Não posso negar que apareceu um sorrisinho ao canto da boca quando li a declaração de renúncia de Fidel Castro, mas não sou otimista quanto ao futuro da ilha. Não acredito na inevitabilidade da história, nem na progressiva vitória da liberdade. Acredito sim é no pecado original, na dose de maldade que habita a natureza humana e na eterna ameaça de novos tiranos. É uma questão de tempo até que a liberdade chegue na ilha? Sim, mas de quanto tempo? Ontem, a situação era mais favorável, o governo cubano morria lentamente de inanição, órfão do dinheiro soviético, que remediava a ineficiência do sistema cubano para retirar o povo da miséria e cumprir as promessas revolucionárias. Hoje, o governo cubano tem novo padrinho e mantêm as rédeas graças aos petrodólares de Chávez, que, segundo Alejandro Peña Esclusa, um dos heróis da resistência venezuelana, tem o plano de, junto com Castro, fundir duas nações bajo un sólo gobierno.

Fidel saiu por livre e espontânea vontade, porque está velho, decrépito, doente. Não saiu porque a inevitabilidade do progresso na história colocará fim aos ditadores. Sua renúncia não é uma vitória da liberdade. Em Cuba, os cubanos não foram às ruas comemorar. E nem irão. O atendente do Pub em Irvington, vizinho dos defensores da liberdade, não poderá retornar a Cuba pois sabe que ainda é um desertor e traidor da revolução. O príncipe herdeiro, Raul Castro (já que a filha de Fidel fugiu e tornou-se sua inimiga em Miami), não dá nenhum sinal de que libertará o povo cubano. É uma pena.
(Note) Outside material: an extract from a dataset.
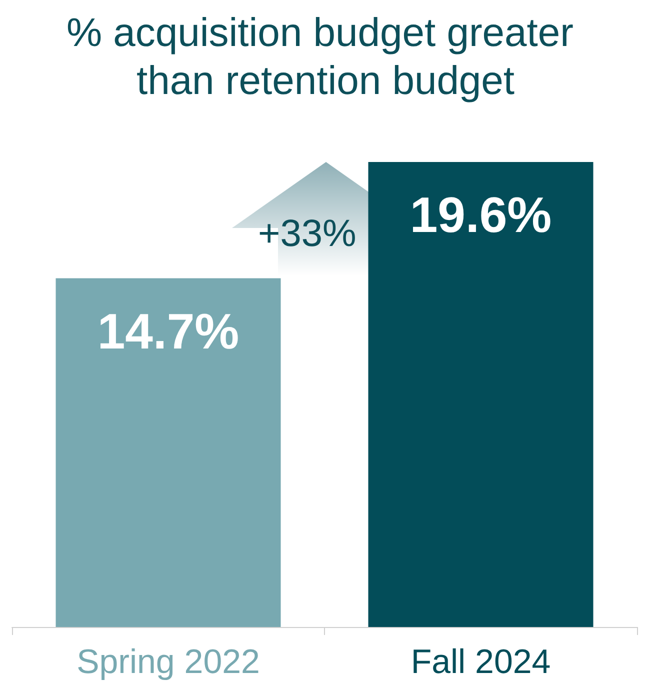 The width and height of the screenshot is (651, 689). I want to click on data-label: 14.7%, so click(168, 332).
E as conquistas da revolução? A educação? 100% de alfabetizados que só podem ler a cartilha editada pelo Estado? E a medicina cubana? Pelo que sei, 95% dos médicos formados em Cuba reprovam no exame do Conselho Federal de Medicina para validação dos diplomas no Brasil, tanto que o governo petista resolveu dar uma ajudinha e tentou criar a validação automática para os formados na ilha. As maiores contribuições da medicina cubana ainda são o nariz do José Dirceu e o vídeo abaixo.



Comentários

\"A maior contribuição da medicina cubana foi o nariz do Zé Dirceu.\" Boa, Grimaldo! José Latour - escritor cubano exilado - disse que o único setor que realmente funciona em Cuba é a propaganda. Ele tem razão, mas há outras coisas que também funcionam muito bem na ilha: a prostituição (num país onde um professor universitário ganha 12 dólares, é preciso se virar...); a repressão; e o auto-engano. Este último é o maior produto de exportação cubano. Milhões de esquerdistas no mundo (entre eles, gente que eu respeito e até amo) acreditam que Cuba é um paraíso de saúde e educação, com o pequeno inconveniente de ser também uma tirania. Um abraço. E boa sorte aos cubanos dentro e fora da ilha-presídio.